Recorded data:
************
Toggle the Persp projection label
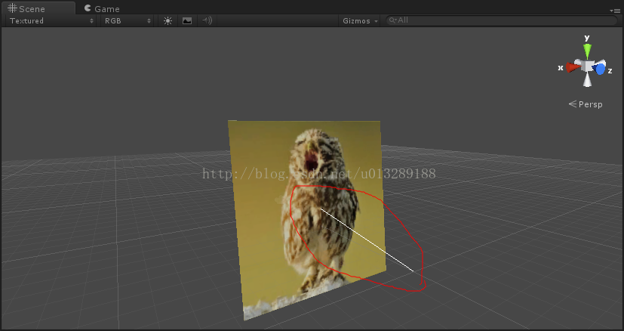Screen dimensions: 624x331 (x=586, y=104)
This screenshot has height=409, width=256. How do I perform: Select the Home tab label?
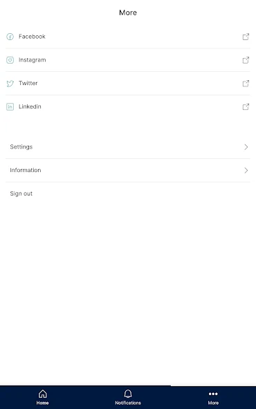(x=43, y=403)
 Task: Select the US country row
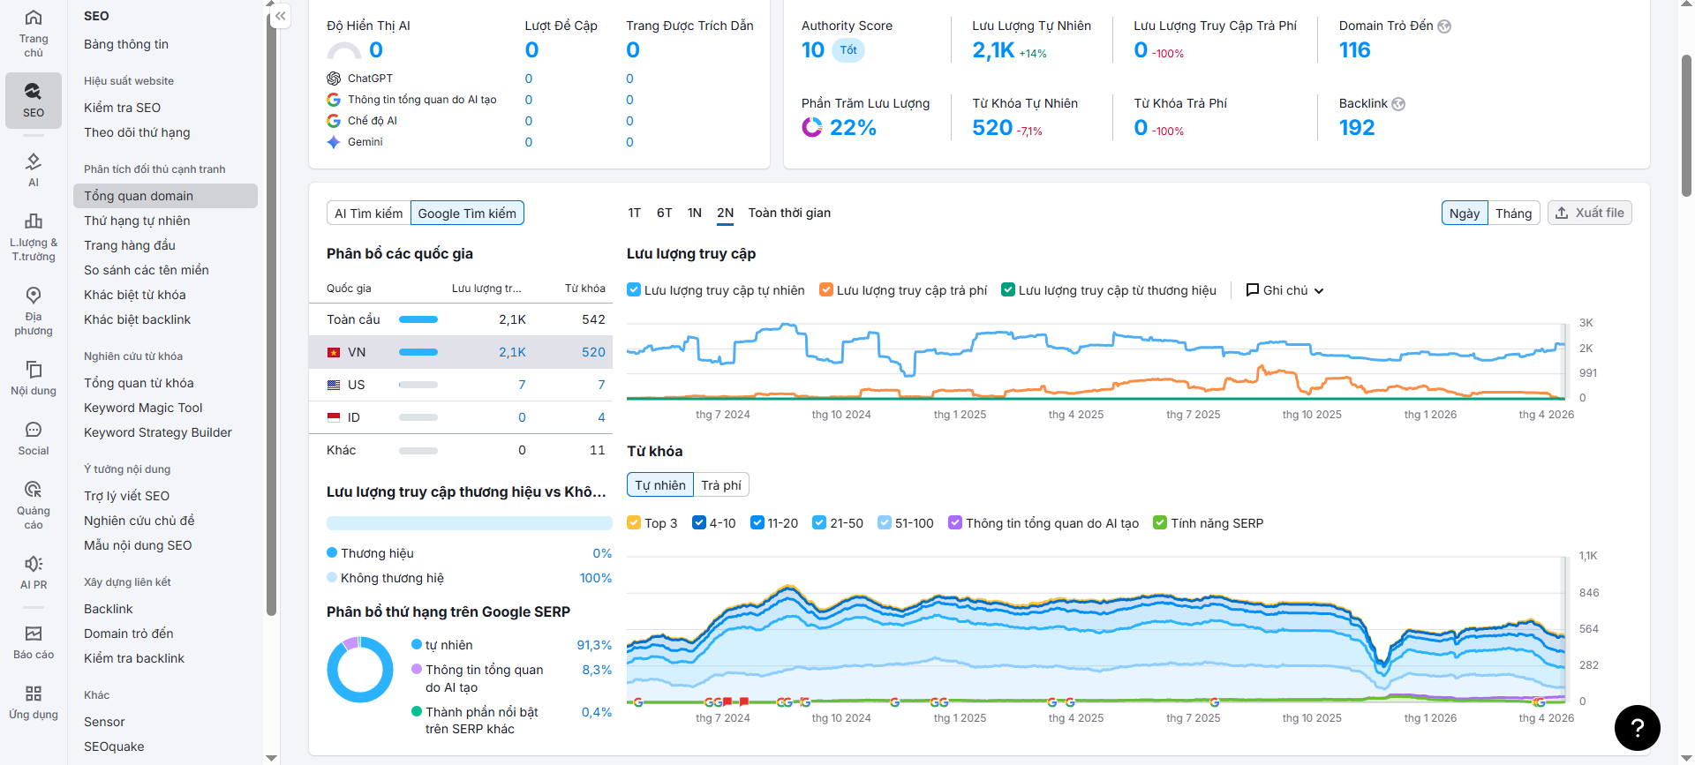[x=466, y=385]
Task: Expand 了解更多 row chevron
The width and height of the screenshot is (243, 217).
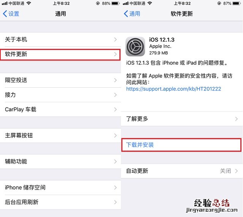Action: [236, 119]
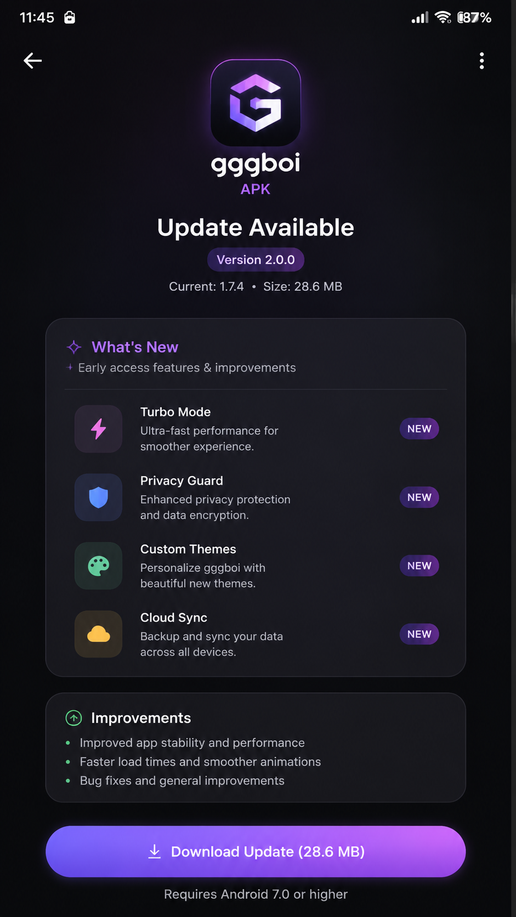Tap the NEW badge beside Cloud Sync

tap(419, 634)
************
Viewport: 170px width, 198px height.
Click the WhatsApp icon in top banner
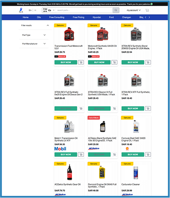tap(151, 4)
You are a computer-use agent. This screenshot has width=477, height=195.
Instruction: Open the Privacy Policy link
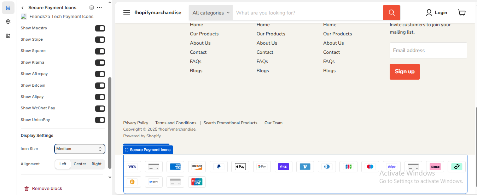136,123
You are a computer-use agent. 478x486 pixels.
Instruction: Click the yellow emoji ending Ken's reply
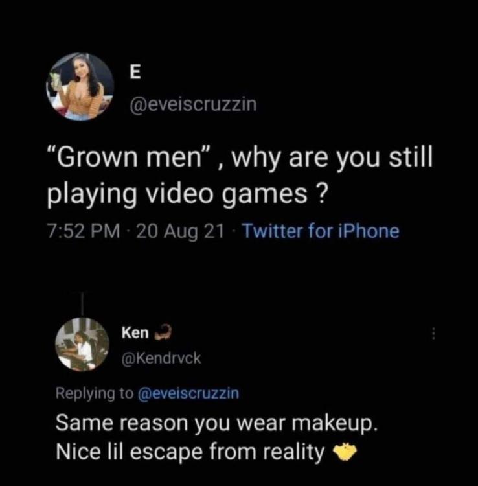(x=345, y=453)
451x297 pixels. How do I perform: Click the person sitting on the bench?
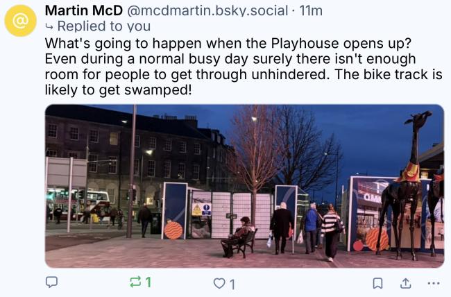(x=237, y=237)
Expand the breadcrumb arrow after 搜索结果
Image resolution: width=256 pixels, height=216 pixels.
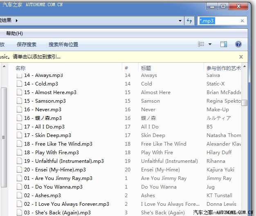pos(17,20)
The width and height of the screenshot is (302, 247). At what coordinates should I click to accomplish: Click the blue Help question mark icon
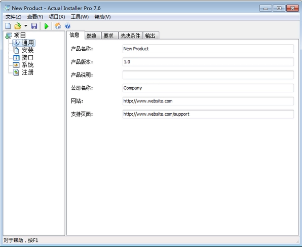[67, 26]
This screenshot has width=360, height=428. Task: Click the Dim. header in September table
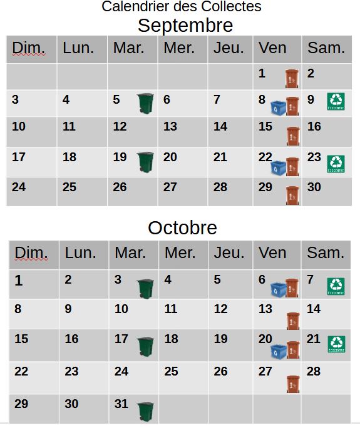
************
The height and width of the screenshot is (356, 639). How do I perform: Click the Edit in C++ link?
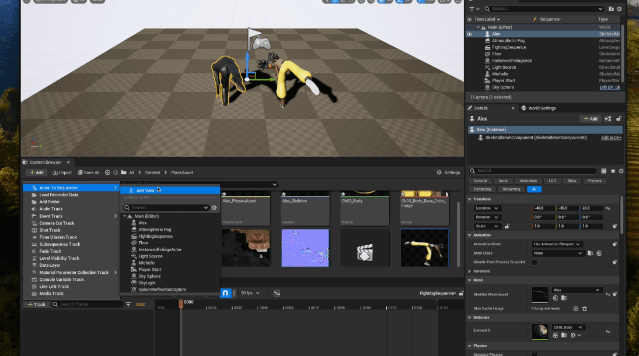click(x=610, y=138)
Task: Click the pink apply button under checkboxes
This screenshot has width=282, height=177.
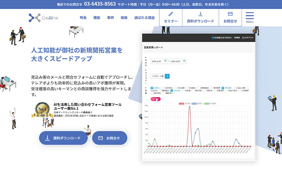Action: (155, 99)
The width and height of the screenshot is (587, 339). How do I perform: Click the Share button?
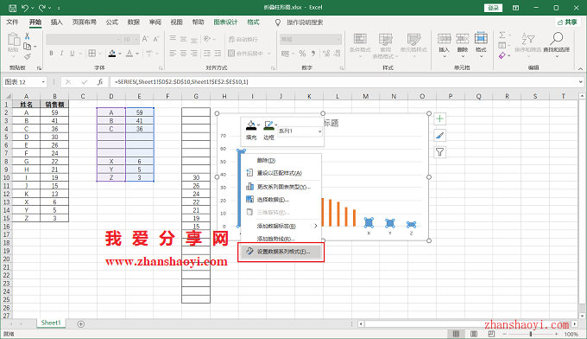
************
[Problem to solve] Print nothing but the lines above starting with the line that contains "451x297 pixels. How" and going on through the line that contains "This screenshot has width=360, height=428.". Leave out the pictures.

[Exercise output]
451x297 pixels. How do I perform: Click the person sitting on the bench?
(x=237, y=237)
Expand the breadcrumb arrow after 搜索结果
Image resolution: width=256 pixels, height=216 pixels.
pos(17,20)
The width and height of the screenshot is (302, 247). At what coordinates should I click to accomplish: Click the blue Help question mark icon
[67, 26]
This screenshot has width=360, height=428. Task: Click the Dim. header in September table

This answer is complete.